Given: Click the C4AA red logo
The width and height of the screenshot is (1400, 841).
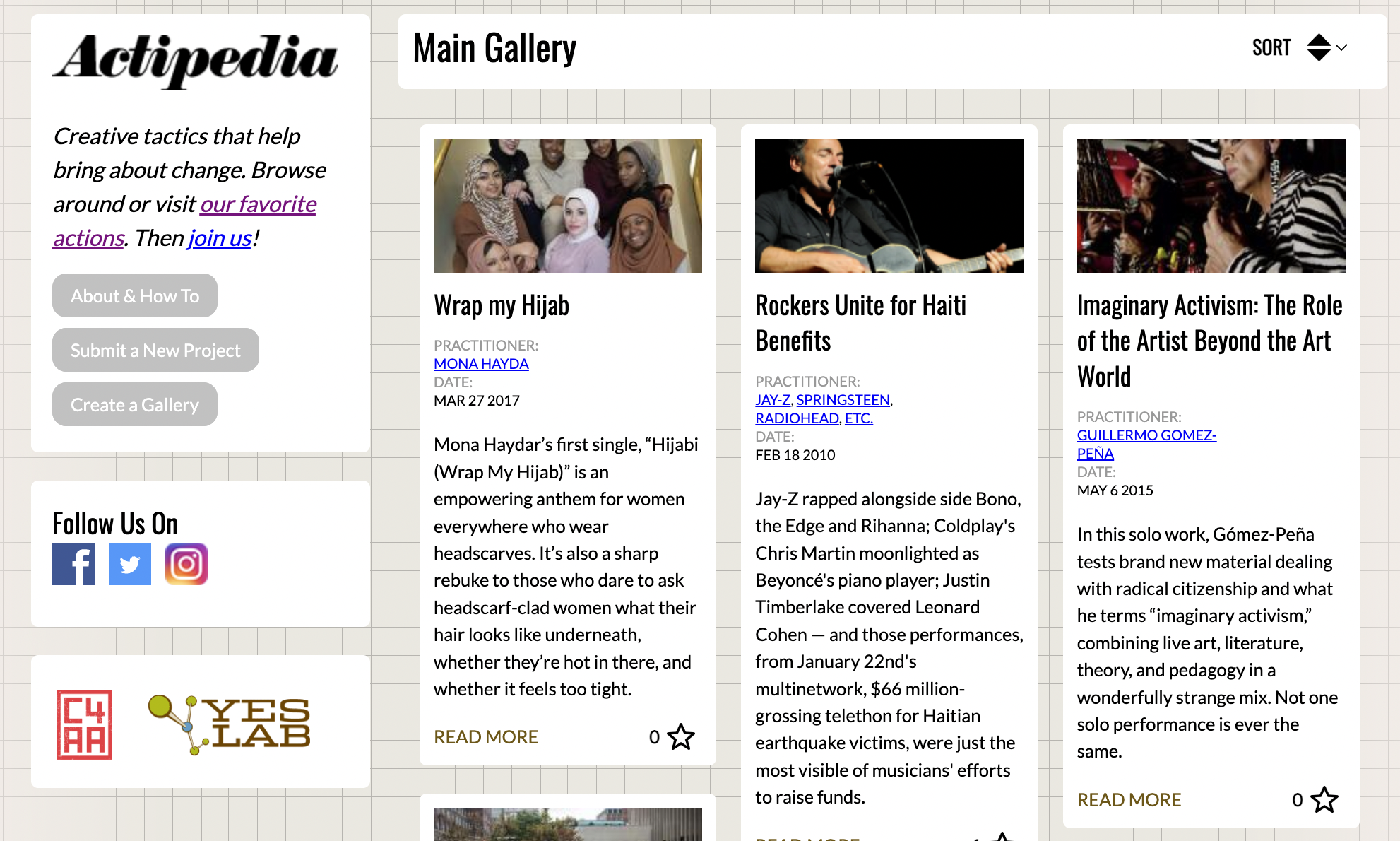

* * *

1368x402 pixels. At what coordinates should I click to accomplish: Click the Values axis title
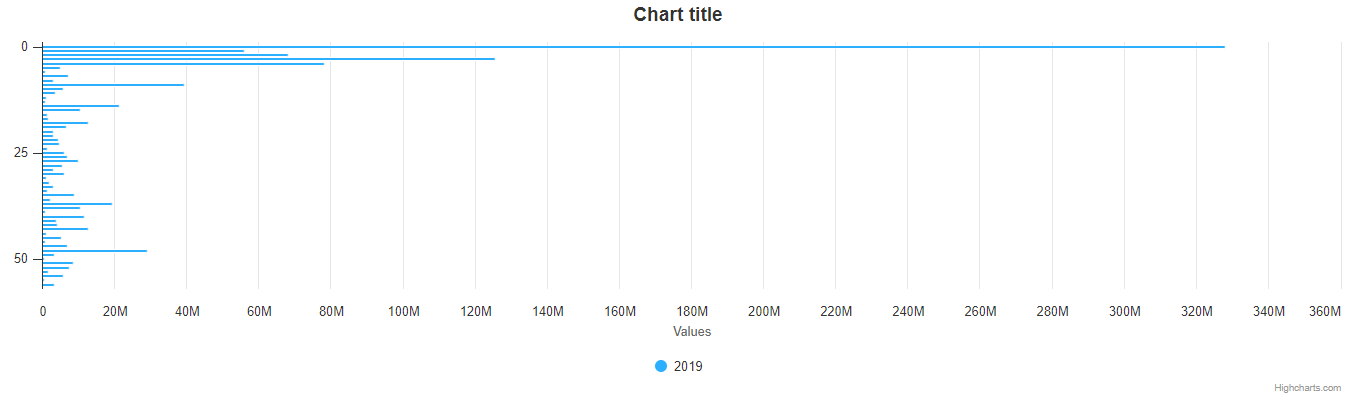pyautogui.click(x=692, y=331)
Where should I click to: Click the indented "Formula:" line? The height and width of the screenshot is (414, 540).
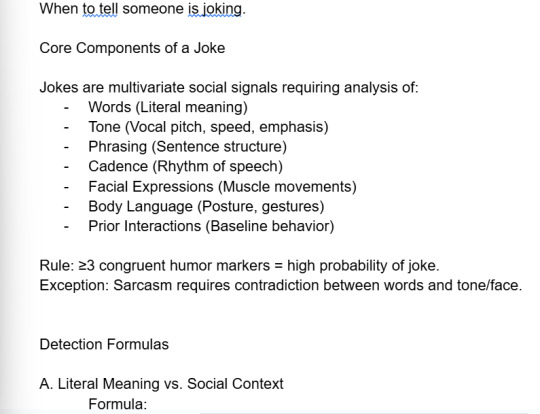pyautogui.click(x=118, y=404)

▸ Problem requirements:
In the listing above, transcribe exactly everything from the line containing "Given: Click the C4AA red logo" down to the line containing "The width and", including both and nothing more.

▸ Solution below:
Given: Click the C4AA red logo
The width and height of the screenshot is (1400, 841).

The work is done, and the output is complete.